EXERCISE DIRECTIONS.
Determine how many lines in the entries below contain "chevron", and output that number alone.

DATA TO PROCESS.
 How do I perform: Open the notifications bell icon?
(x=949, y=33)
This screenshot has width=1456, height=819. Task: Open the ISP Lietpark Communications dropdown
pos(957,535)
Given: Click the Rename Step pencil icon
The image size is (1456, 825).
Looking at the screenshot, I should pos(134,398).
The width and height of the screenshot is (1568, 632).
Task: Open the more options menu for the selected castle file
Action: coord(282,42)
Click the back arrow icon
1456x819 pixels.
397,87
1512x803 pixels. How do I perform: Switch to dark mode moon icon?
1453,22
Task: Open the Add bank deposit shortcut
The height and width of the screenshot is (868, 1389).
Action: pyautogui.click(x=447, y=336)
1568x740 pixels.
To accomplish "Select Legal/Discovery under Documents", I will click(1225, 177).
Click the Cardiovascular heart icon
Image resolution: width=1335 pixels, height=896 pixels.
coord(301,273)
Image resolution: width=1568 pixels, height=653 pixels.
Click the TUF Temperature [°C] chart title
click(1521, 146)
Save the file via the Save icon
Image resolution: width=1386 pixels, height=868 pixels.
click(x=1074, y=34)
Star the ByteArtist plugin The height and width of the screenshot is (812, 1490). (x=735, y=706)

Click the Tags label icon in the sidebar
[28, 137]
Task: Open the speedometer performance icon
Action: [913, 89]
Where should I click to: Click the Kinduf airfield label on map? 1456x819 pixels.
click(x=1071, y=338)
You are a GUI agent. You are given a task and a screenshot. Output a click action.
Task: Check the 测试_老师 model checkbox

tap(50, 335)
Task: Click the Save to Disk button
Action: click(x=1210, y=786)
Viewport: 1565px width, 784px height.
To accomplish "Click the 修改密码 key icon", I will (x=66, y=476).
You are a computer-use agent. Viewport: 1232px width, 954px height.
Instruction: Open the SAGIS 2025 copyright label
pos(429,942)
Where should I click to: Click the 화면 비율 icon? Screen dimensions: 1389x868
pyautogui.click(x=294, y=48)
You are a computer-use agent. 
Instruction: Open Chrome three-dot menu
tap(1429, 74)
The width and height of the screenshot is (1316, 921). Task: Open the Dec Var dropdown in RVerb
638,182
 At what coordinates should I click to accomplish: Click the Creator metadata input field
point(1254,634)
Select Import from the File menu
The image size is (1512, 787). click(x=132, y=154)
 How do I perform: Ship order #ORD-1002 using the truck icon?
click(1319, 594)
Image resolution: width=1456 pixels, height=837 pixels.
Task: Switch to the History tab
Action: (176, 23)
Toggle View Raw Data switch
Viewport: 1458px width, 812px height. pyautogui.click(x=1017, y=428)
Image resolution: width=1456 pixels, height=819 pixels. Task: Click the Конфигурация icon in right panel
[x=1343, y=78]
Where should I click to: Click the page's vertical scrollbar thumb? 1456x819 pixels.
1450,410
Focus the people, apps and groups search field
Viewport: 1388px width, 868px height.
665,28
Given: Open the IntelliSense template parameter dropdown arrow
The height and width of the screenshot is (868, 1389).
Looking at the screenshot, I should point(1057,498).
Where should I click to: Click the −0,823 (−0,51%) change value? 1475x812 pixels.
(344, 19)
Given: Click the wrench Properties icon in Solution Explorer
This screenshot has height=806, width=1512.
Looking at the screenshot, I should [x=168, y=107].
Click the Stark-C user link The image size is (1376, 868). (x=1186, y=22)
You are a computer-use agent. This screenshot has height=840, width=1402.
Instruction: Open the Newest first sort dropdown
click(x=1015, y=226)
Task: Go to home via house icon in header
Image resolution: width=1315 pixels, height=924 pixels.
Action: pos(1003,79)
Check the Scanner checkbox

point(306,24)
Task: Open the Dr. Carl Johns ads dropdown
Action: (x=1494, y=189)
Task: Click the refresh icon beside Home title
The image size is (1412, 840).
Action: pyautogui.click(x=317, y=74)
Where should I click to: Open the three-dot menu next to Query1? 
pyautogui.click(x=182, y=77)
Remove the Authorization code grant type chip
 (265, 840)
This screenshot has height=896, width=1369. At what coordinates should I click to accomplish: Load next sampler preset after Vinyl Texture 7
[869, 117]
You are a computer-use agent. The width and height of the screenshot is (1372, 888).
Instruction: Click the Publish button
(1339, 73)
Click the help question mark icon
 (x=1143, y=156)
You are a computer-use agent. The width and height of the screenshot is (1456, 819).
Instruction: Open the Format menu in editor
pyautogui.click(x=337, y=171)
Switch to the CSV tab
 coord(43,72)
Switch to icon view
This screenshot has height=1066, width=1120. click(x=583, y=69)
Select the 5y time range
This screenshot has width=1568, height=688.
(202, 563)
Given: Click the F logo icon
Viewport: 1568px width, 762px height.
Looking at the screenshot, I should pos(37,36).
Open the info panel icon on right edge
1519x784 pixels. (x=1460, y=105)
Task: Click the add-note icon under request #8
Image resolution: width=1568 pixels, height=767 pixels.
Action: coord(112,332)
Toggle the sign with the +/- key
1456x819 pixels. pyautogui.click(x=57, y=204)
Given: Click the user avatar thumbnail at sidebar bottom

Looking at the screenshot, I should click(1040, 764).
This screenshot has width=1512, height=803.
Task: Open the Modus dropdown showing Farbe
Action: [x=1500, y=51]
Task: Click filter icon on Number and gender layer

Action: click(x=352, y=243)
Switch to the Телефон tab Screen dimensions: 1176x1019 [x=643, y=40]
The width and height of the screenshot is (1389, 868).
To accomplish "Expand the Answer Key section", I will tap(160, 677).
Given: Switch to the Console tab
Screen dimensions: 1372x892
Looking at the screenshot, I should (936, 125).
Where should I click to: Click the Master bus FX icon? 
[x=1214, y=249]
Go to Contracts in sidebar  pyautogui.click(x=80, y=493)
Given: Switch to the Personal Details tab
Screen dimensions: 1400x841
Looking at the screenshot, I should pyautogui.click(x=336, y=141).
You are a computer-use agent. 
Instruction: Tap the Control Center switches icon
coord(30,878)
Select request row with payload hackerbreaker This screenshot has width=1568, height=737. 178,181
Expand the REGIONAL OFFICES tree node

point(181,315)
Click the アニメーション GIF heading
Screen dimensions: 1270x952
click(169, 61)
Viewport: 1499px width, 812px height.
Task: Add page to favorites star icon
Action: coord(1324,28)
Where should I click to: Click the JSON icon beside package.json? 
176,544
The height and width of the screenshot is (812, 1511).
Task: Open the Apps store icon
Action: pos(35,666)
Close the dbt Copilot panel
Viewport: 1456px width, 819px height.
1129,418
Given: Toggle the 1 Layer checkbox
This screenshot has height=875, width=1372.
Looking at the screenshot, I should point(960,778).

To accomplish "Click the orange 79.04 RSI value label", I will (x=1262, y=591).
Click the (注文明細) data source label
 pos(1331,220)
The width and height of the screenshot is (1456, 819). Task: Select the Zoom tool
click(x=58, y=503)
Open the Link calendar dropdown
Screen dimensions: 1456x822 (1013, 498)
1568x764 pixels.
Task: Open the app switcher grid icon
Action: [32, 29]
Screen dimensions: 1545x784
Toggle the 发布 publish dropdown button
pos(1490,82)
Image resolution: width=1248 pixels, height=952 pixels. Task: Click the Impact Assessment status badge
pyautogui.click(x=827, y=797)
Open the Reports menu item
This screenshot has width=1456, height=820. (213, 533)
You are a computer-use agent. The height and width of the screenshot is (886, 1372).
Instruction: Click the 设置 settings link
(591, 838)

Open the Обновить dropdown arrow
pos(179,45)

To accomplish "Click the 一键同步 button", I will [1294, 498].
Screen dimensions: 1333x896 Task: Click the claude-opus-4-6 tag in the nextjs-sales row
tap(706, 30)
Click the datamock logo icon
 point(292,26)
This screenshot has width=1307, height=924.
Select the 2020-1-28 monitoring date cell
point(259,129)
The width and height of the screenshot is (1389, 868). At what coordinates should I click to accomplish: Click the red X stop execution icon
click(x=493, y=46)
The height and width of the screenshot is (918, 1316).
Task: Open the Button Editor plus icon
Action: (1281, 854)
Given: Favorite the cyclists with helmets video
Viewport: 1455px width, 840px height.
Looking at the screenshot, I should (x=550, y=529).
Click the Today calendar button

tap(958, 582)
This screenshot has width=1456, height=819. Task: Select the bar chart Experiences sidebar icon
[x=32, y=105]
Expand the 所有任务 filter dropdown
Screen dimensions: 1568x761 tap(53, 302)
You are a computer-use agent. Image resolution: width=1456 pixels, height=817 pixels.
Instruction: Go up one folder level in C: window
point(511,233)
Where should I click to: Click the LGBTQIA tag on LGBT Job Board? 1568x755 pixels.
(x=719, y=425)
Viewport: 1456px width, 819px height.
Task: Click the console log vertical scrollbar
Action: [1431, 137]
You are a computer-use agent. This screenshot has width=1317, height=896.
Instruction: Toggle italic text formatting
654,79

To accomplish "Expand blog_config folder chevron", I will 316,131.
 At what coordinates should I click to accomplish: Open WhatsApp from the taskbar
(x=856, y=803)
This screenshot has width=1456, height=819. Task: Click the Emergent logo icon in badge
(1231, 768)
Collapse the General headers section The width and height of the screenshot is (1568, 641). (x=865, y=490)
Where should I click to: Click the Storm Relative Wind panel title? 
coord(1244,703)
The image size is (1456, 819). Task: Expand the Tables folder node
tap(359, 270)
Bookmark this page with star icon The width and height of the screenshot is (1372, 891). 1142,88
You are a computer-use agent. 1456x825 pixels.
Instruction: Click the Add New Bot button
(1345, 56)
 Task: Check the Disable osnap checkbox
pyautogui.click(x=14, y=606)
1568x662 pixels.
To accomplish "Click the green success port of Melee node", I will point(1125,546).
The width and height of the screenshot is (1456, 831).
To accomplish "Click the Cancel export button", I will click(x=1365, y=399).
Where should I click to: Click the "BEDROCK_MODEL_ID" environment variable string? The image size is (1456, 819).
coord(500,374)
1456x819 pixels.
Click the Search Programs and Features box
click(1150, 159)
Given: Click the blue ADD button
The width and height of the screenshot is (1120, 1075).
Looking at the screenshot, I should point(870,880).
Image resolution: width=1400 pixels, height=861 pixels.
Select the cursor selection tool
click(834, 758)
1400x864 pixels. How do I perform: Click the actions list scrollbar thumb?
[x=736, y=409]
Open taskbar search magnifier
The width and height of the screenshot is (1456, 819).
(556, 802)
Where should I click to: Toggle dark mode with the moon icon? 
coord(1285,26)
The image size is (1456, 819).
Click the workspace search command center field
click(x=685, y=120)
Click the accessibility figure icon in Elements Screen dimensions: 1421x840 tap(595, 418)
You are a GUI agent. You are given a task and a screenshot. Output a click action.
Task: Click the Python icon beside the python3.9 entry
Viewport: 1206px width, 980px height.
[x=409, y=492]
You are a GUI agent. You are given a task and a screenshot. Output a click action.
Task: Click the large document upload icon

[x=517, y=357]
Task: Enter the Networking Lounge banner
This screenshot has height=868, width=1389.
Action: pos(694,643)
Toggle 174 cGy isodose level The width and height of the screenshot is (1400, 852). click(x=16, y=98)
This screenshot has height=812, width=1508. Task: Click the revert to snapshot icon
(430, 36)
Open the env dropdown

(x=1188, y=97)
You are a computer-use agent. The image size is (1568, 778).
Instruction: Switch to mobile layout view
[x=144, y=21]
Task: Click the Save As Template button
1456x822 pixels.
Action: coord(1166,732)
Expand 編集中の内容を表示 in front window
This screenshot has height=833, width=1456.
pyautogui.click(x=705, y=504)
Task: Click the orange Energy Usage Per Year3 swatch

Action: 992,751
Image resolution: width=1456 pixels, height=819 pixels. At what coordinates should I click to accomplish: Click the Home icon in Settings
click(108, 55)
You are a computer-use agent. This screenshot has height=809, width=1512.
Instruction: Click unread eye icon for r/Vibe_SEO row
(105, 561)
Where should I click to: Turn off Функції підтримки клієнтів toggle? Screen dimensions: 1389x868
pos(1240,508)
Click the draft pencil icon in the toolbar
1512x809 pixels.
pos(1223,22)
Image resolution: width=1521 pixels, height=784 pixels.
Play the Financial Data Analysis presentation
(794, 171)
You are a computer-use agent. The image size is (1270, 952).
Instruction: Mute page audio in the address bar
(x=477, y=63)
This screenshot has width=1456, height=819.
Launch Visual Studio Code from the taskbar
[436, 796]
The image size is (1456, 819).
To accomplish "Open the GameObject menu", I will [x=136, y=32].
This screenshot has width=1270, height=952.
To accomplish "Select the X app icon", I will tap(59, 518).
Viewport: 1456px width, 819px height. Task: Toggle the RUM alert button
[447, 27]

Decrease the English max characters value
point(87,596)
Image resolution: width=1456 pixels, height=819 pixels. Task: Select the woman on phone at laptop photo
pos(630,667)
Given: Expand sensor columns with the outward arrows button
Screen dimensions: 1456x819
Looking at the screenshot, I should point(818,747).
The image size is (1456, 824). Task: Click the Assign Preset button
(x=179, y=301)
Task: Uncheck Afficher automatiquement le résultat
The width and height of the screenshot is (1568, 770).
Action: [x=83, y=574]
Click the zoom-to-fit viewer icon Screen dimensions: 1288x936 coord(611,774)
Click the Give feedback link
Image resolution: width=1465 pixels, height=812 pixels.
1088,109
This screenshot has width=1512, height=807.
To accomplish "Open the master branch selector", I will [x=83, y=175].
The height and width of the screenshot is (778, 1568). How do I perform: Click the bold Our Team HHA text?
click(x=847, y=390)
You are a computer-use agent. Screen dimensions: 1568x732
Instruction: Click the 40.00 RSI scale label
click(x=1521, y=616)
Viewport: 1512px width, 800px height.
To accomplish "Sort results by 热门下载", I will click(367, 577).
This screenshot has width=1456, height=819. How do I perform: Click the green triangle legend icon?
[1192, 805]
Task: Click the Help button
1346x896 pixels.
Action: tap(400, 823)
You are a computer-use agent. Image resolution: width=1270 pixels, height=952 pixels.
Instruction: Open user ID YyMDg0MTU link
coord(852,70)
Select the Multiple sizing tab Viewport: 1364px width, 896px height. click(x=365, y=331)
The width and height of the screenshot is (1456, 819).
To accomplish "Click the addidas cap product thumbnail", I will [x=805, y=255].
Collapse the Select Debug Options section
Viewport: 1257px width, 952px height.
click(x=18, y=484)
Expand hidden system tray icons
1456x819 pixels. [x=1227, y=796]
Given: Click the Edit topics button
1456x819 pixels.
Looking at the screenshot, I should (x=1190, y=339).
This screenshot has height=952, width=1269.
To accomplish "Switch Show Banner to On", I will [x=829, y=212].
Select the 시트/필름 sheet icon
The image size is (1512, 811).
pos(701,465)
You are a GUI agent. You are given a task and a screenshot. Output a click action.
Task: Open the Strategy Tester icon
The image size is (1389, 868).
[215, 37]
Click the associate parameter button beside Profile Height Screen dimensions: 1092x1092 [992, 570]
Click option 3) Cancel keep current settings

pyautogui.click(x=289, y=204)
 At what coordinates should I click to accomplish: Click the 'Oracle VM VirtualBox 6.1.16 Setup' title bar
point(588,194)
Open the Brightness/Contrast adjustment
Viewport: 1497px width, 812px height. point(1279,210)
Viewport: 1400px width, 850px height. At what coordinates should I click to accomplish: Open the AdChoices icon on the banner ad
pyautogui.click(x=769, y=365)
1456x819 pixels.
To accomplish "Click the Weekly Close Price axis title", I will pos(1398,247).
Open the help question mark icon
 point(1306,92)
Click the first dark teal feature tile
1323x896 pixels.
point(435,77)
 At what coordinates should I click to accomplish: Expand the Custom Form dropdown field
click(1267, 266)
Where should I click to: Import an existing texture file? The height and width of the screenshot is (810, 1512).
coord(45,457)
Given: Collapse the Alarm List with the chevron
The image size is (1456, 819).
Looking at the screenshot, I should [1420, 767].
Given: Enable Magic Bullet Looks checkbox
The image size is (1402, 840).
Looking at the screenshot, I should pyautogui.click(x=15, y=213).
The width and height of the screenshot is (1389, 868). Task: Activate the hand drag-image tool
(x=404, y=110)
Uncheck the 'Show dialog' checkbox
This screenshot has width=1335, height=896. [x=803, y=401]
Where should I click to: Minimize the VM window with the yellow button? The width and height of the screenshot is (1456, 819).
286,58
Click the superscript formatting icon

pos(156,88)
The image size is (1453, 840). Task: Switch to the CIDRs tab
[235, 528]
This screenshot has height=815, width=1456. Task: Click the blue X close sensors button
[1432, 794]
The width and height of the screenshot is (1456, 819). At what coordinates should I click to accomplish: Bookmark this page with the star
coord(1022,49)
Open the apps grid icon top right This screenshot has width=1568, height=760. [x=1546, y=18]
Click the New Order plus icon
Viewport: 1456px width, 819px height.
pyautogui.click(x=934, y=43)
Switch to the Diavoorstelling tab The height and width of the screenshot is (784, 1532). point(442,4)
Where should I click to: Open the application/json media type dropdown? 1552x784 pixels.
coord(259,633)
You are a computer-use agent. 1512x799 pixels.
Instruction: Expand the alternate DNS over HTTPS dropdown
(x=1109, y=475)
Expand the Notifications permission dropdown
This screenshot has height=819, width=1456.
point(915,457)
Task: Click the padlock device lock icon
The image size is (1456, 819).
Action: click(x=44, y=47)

EXERCISE SOLUTION.
2